_Work required_
Return every line from the records below with the string "computer".

= Beginning of Section =

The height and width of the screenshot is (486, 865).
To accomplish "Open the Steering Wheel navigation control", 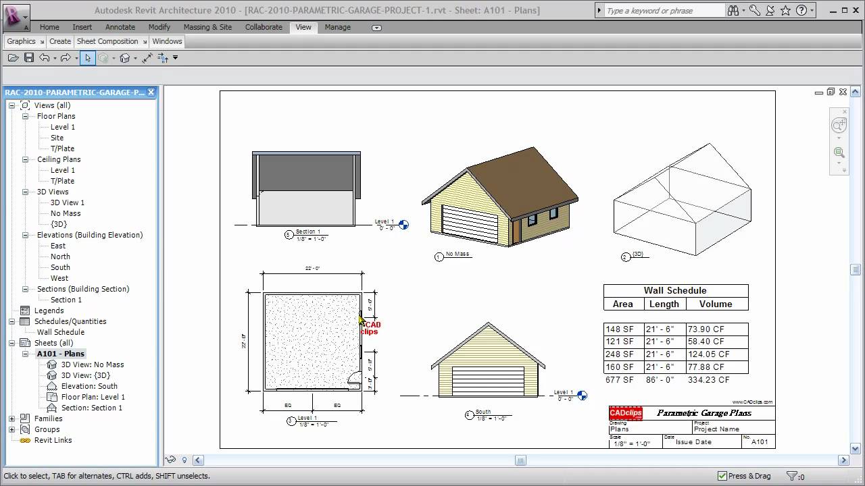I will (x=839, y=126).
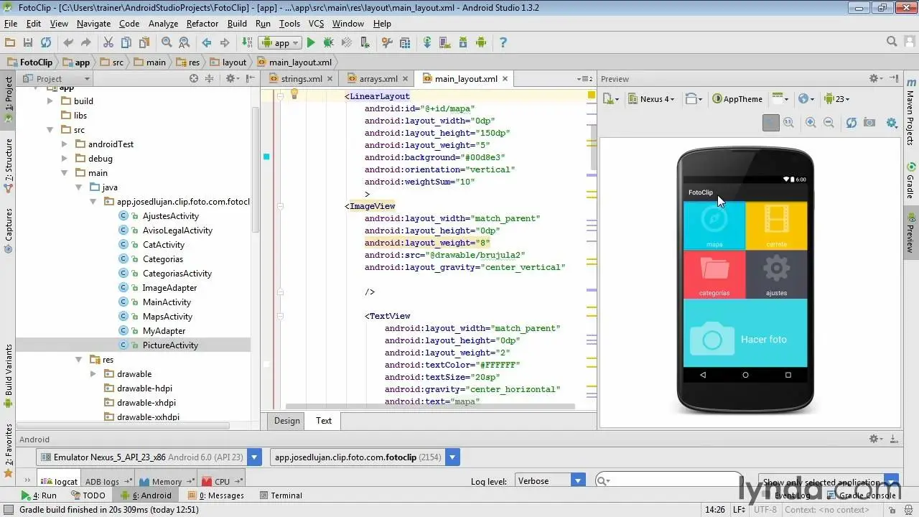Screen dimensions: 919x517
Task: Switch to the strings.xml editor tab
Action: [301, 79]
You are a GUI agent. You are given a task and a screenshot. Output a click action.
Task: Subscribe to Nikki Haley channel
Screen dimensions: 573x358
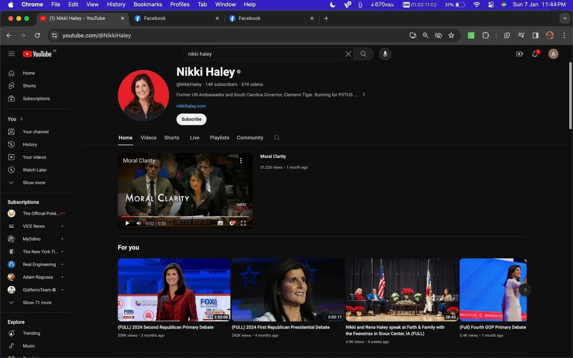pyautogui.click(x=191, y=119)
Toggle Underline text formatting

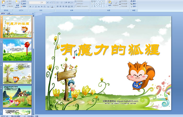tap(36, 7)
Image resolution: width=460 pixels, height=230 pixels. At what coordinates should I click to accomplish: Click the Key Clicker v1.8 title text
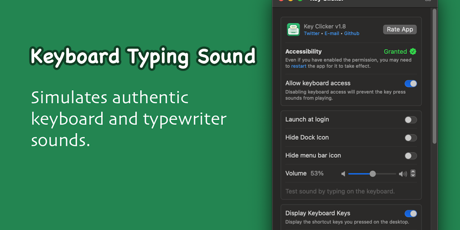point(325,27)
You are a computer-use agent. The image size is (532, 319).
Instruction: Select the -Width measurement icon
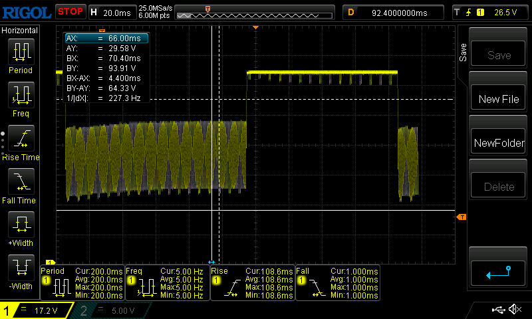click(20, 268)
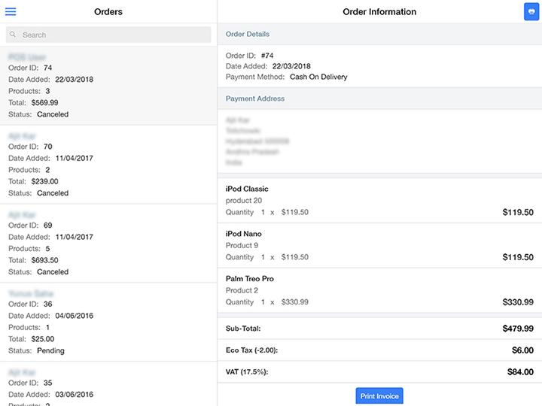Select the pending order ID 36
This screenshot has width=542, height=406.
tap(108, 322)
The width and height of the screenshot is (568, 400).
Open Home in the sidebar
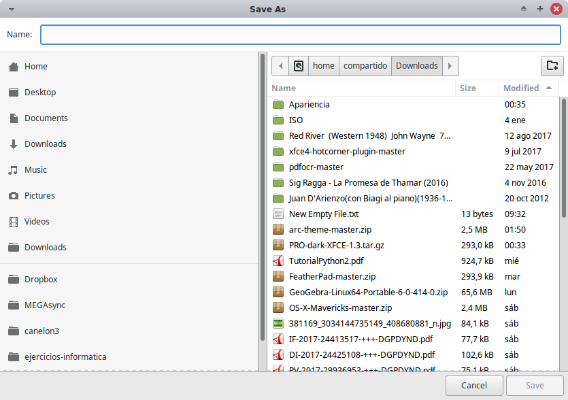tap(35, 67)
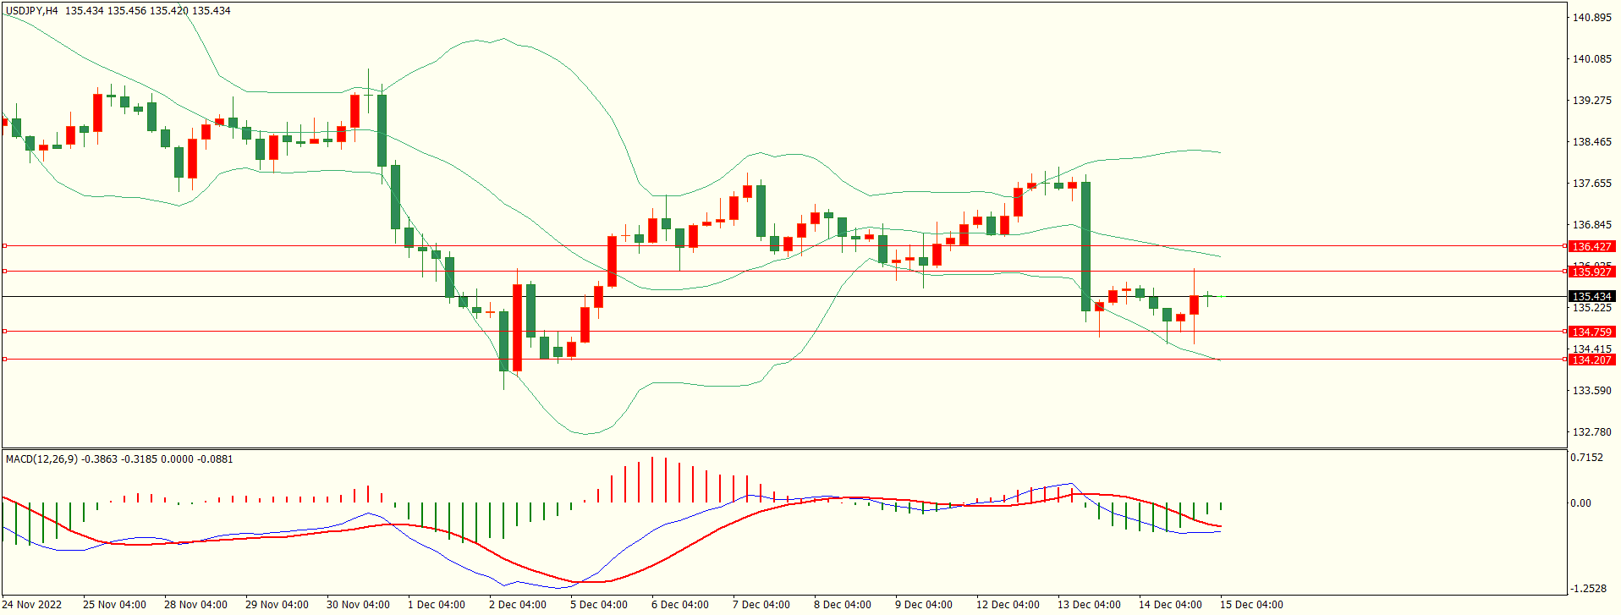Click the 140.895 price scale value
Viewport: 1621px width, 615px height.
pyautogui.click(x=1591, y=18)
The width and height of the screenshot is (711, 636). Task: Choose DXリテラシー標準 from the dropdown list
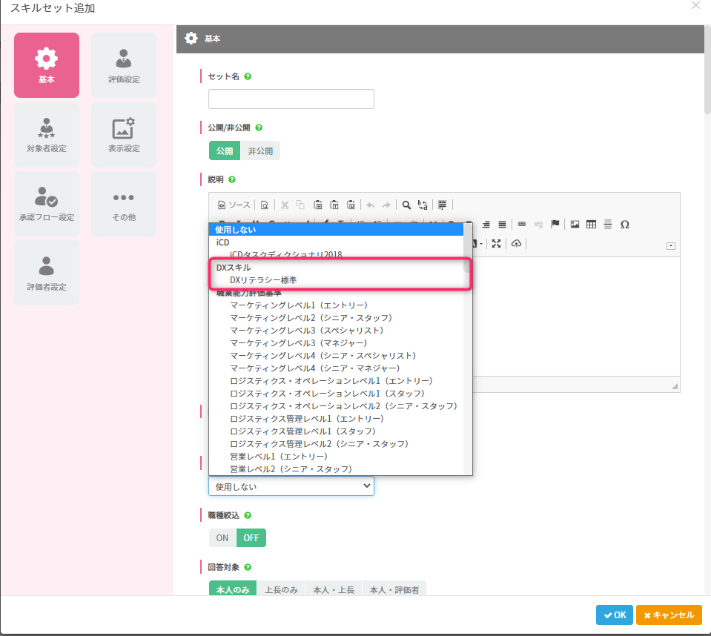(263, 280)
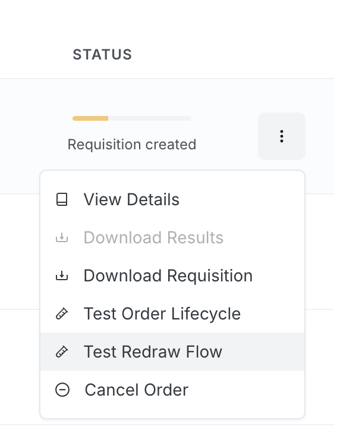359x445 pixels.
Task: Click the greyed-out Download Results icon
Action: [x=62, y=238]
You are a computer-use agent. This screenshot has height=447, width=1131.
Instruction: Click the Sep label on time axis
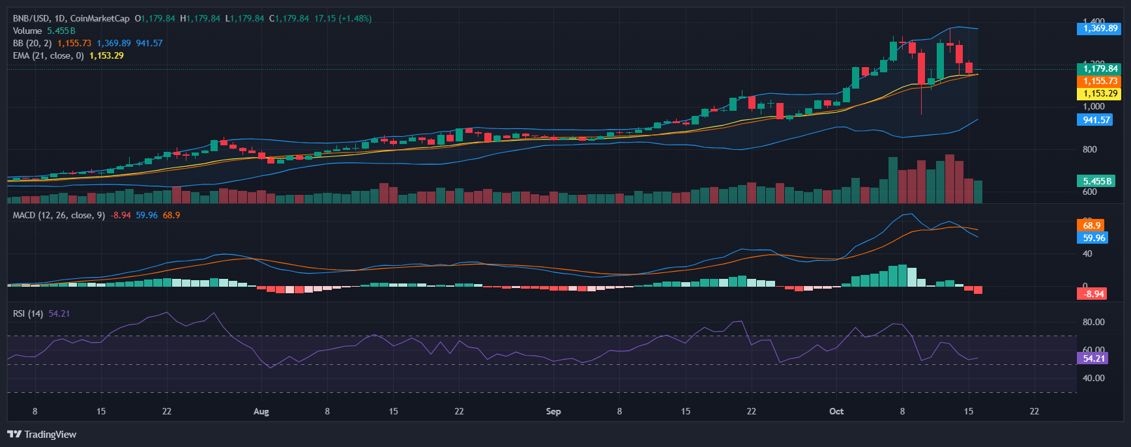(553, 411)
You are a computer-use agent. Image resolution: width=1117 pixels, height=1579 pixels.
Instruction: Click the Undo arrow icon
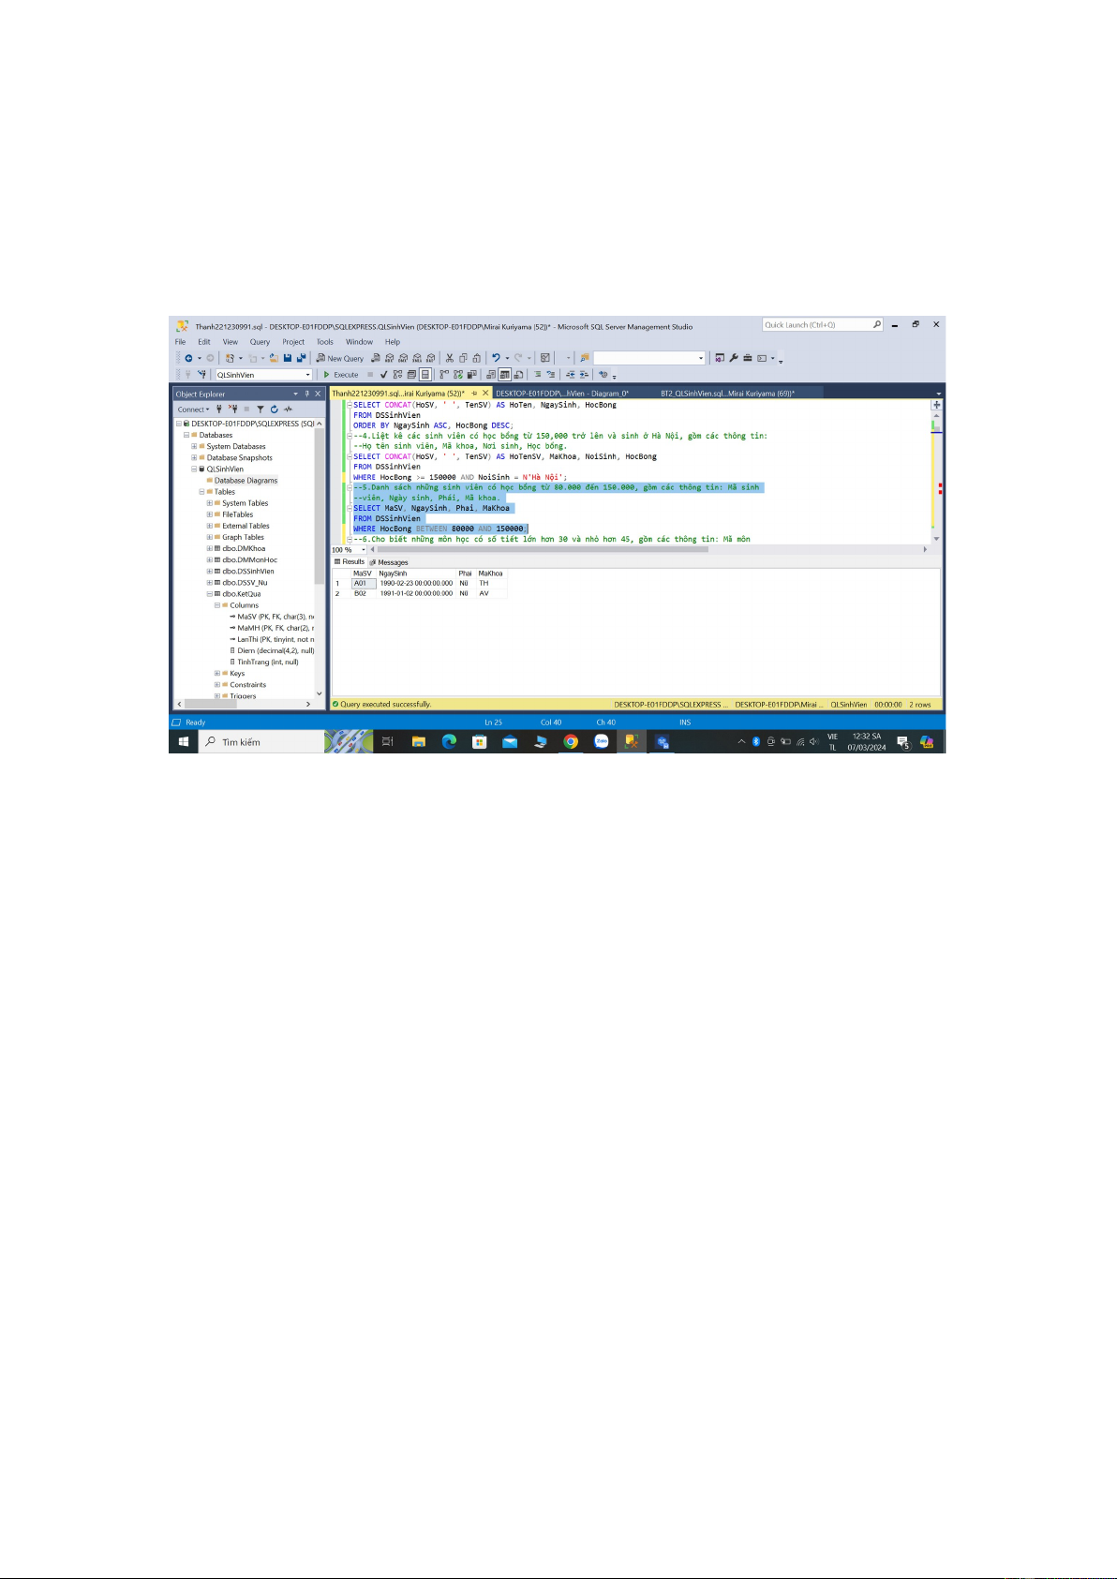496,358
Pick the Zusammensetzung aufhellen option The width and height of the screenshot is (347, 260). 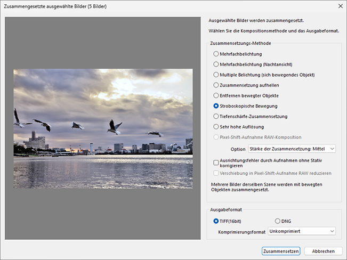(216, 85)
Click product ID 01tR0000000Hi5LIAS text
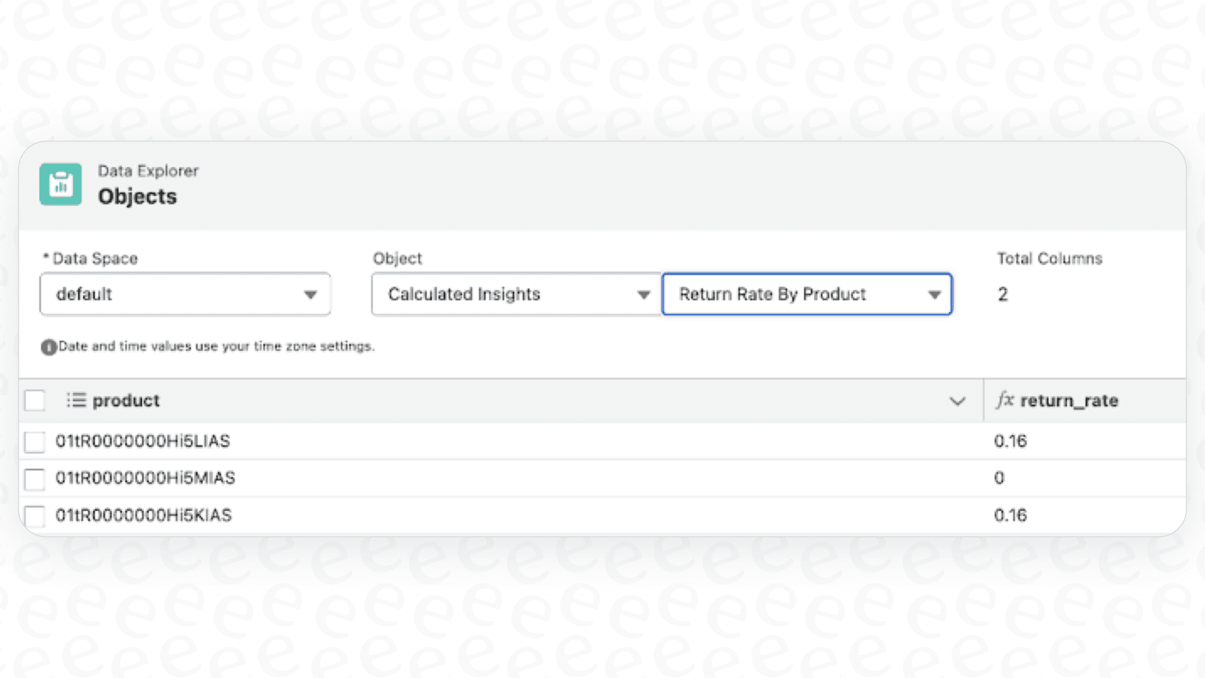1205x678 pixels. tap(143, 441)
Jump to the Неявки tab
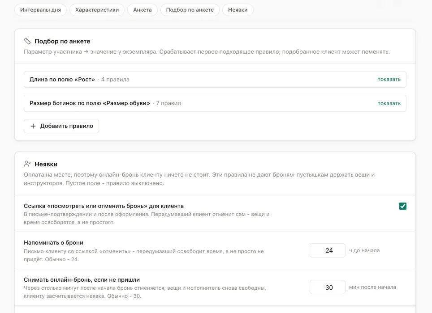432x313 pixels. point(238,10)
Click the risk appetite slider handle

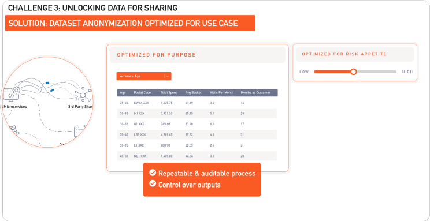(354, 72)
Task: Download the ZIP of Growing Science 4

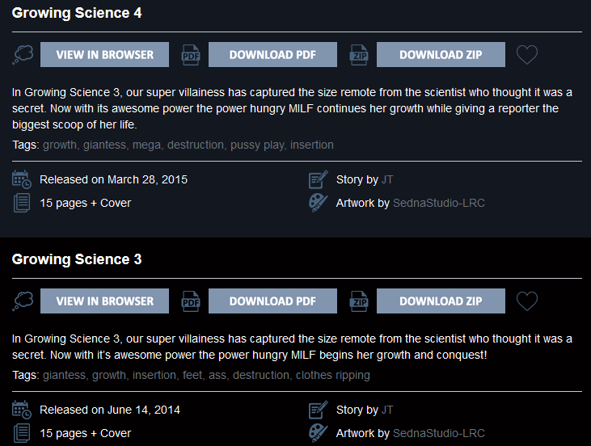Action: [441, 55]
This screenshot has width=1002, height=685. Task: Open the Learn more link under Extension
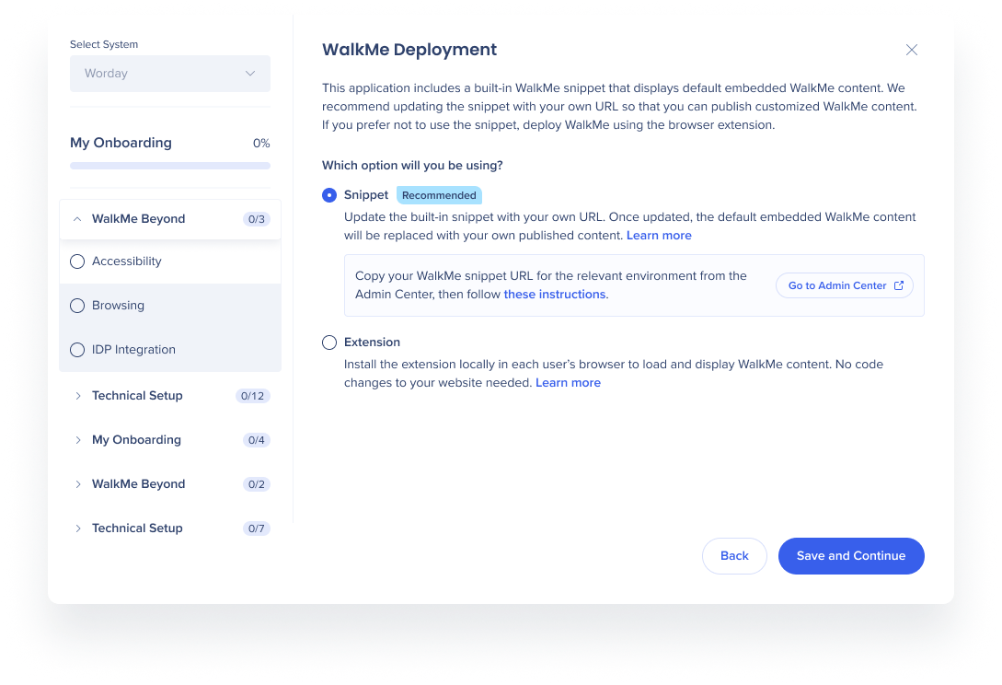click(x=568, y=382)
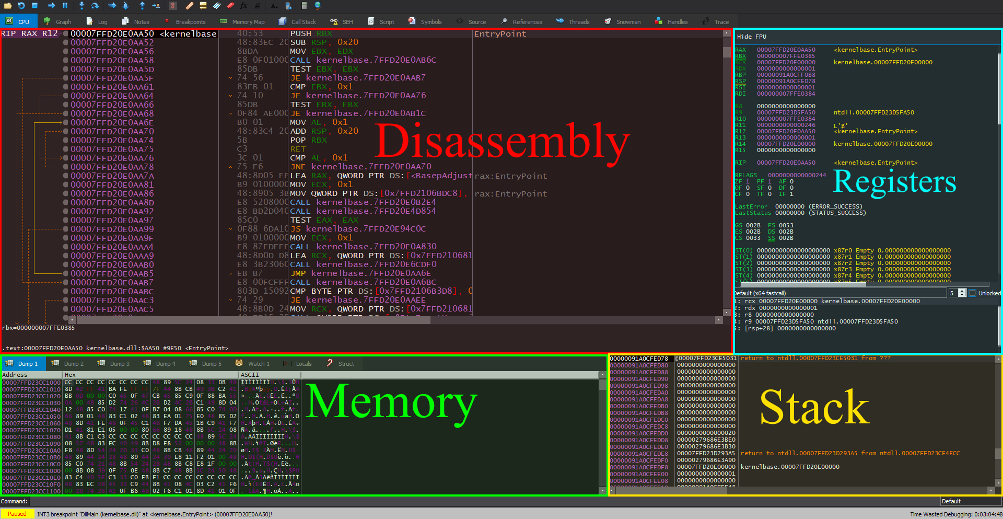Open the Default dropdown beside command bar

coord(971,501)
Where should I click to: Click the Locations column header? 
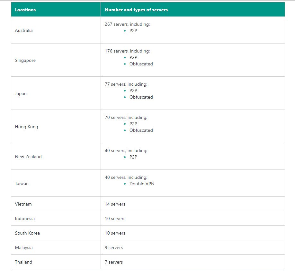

= End of Section =

_Answer box_
You are a computer-use agent. The image size is (532, 319).
You are a computer-use agent. This screenshot has height=447, width=1131.
You are a computer-use agent. Image resolution: width=1117 pixels, height=1579 pixels.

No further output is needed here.